H. Siegrist

Personal information
- Full name: H. Siegrist
- Date of birth: 1869
- Place of birth: Switzerland
- Date of death: unknown

Senior career*
- Years: Team / Apps / (Gls)
- 1893–1896: FC Basel

= H. Siegrist =

Swiss footballer (born 1869)

Dr. H. Siegrist (born in 1869) was a Swiss footballer who played in the 1890s.

==Football career==
FC Basel was founded on 15 November 1893 and Dr. H. Siegrist joined the club a few weeks later during their 1893–94 season.

The first football match that the club held was in the Landhof on 10 December against the football team of the club RTV/Realschüler-Turnverein, a secondary school student gymnastics club. Siegrist played in this match. He scored his first goal for the club in the same game, the second goal of the match, as Basel won by two goals to nil.

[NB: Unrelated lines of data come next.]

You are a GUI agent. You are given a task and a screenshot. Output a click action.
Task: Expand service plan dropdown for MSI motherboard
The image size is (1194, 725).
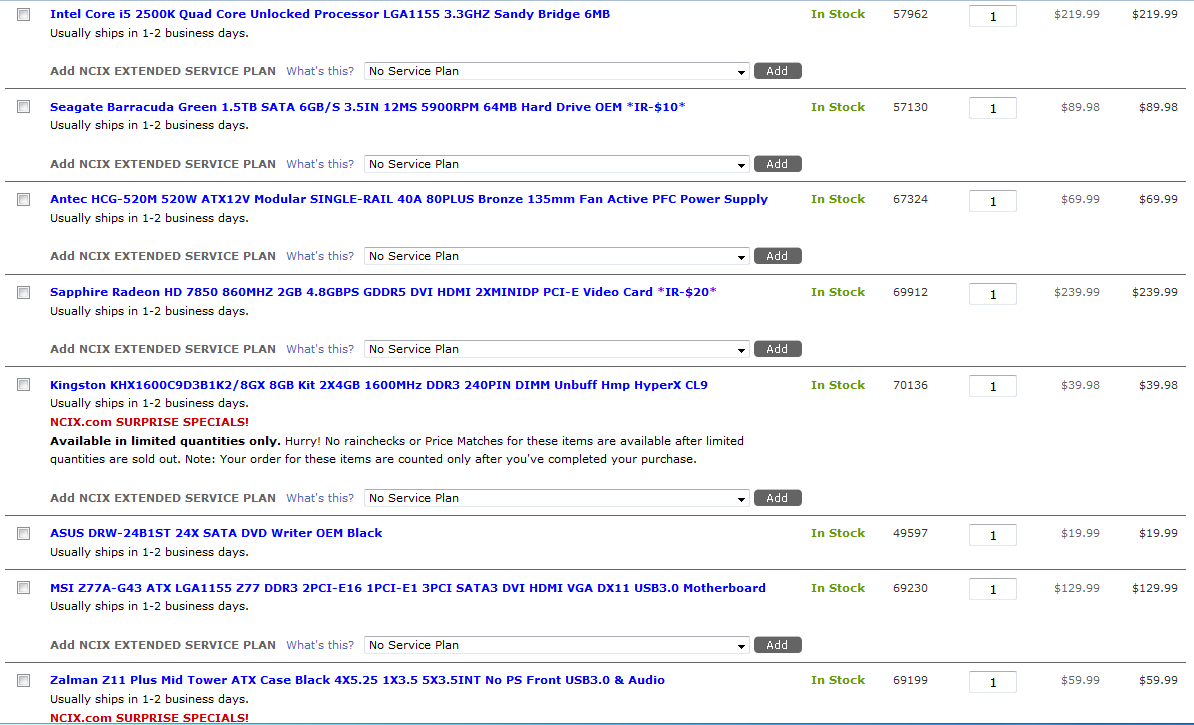pyautogui.click(x=556, y=645)
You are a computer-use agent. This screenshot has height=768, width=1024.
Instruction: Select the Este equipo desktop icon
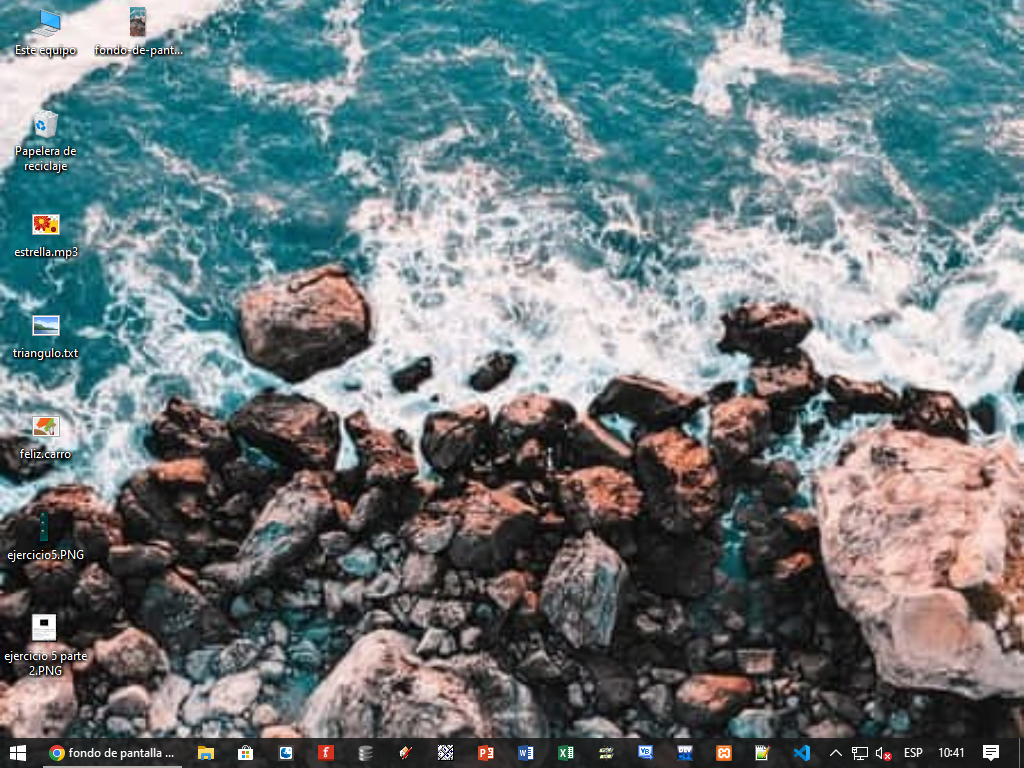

Siegrist stayed with the club for three seasons and during this time he played 14 games for Basel scoring at least two goals. (Note: Scorers: many pre-First World War game sheets no longer exist or are incomplete and so, many line ups and most goal scorers in this period remain unknown.)

==Notes==
===Sources===
- Rotblau: Jahrbuch Saison 2017/2018. Publisher: FC Basel Marketing AG. ISBN 978-3-7245-2189-1
- Die ersten 125 Jahre. Publisher: Josef Zindel im Friedrich Reinhardt Verlag, Basel. ISBN 978-3-7245-2305-5
- Verein "Basler Fussballarchiv" Homepage
(NB: Despite all efforts, the editors of these books and the authors in "Basler Fussballarchiv" have failed to be able to identify all the players, their date and place of birth or date and place of death, who played in the games during the early years of FC Basel)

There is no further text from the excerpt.